TASK TO CARRY OUT
Transcribe the data word for word, starting at the line containing "Image resolution: width=1194" and continuing through the final line of the data, both ends included. Omit the pictures.

-- start of RAW RECORDS --

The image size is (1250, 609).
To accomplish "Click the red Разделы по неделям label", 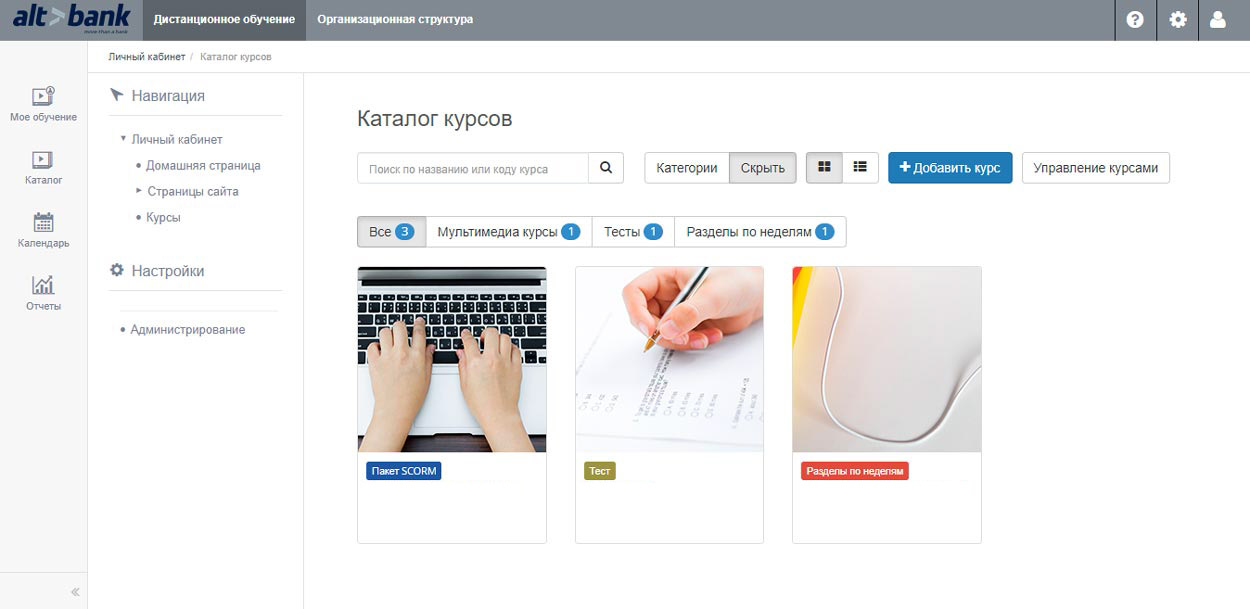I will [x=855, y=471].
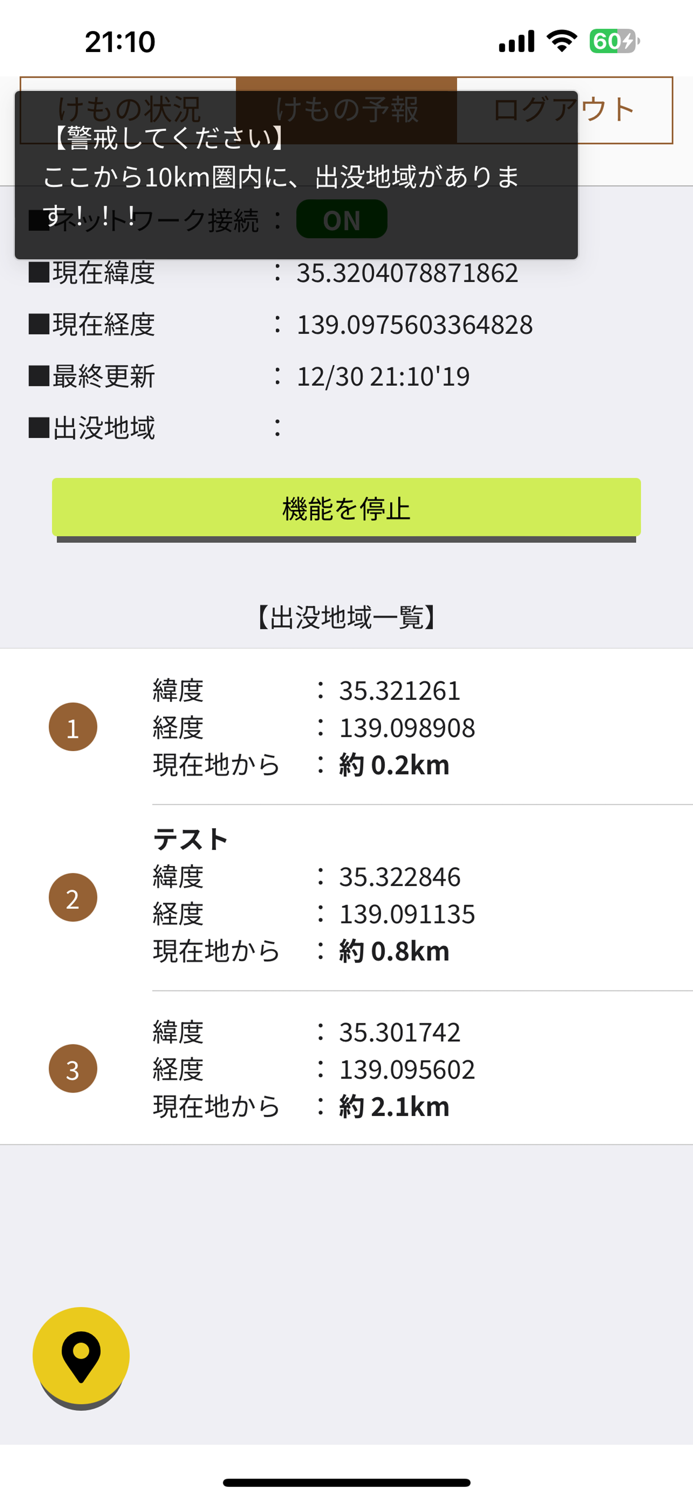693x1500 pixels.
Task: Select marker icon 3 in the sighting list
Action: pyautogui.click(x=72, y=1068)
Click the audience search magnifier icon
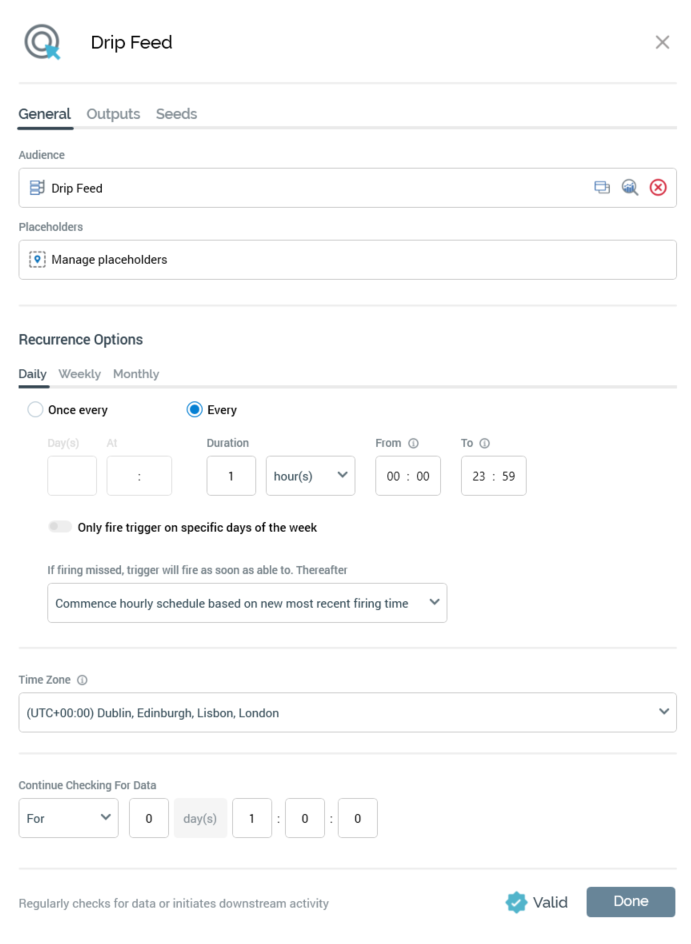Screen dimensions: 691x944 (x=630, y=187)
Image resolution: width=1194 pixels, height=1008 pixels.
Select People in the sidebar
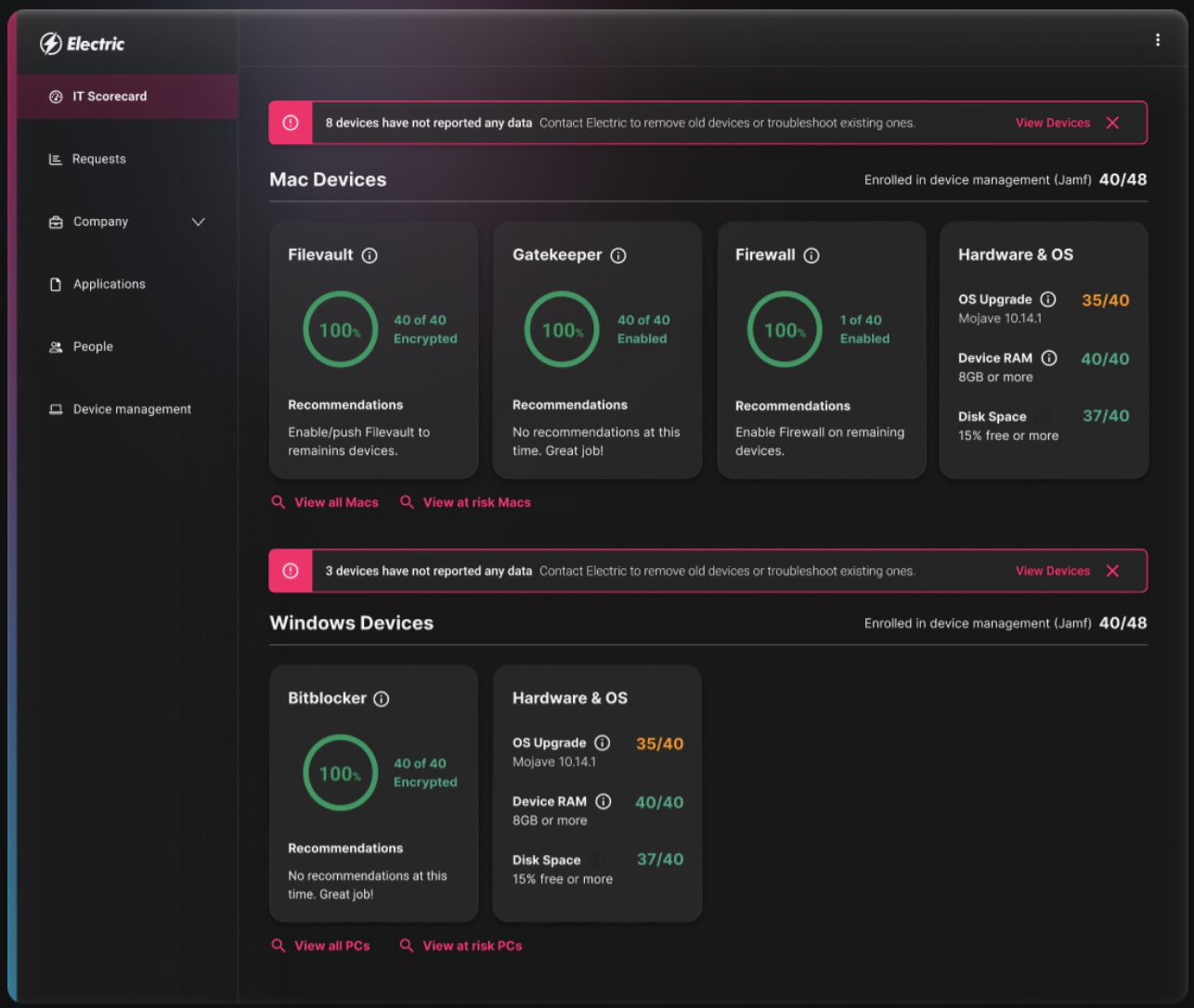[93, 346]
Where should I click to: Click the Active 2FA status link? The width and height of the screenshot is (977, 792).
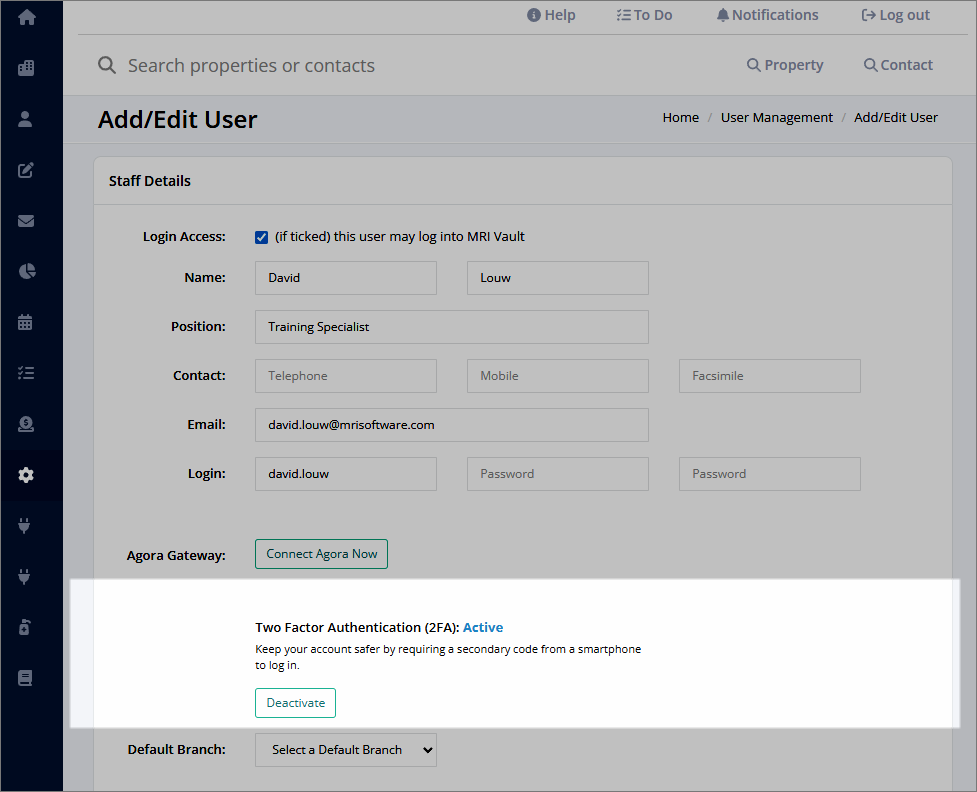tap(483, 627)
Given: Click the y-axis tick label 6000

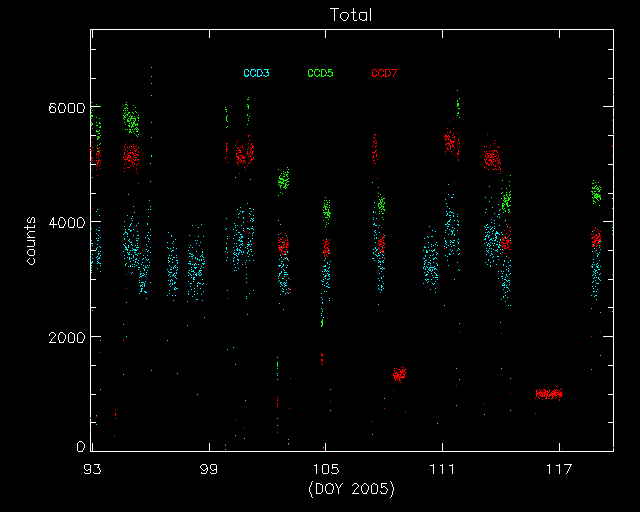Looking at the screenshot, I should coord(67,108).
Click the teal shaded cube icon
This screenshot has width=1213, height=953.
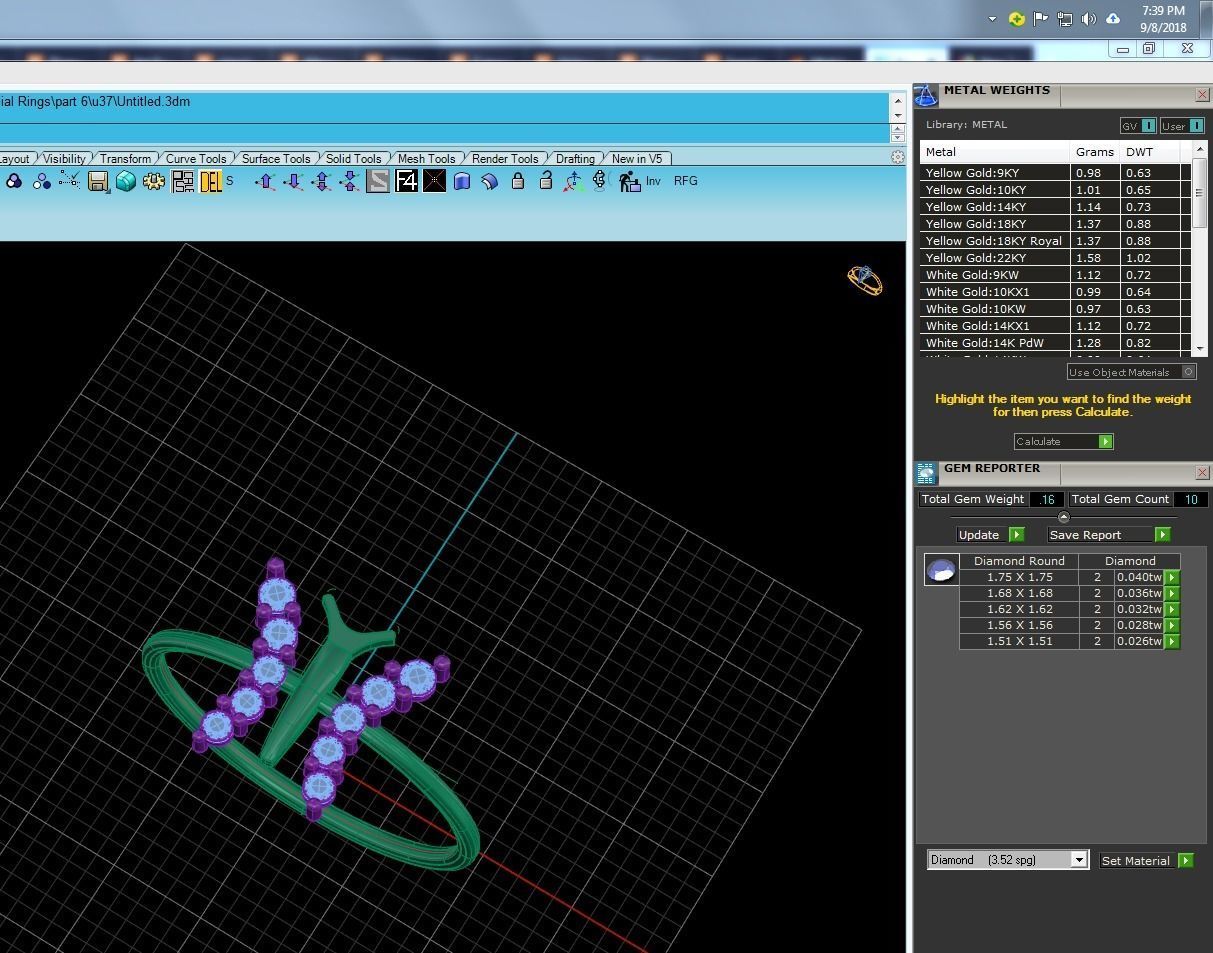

-- end of RAW RECORDS --

RESPONSE TO THIS EXERCISE
Image resolution: width=1194 pixels, height=1008 pixels.
Select People in the sidebar
[93, 346]
Where should I click to: Click the Active 2FA status link? The width and height of the screenshot is (977, 792).
tap(483, 627)
Given: Click the y-axis tick label 6000

Looking at the screenshot, I should coord(67,108).
Click the teal shaded cube icon
This screenshot has width=1213, height=953.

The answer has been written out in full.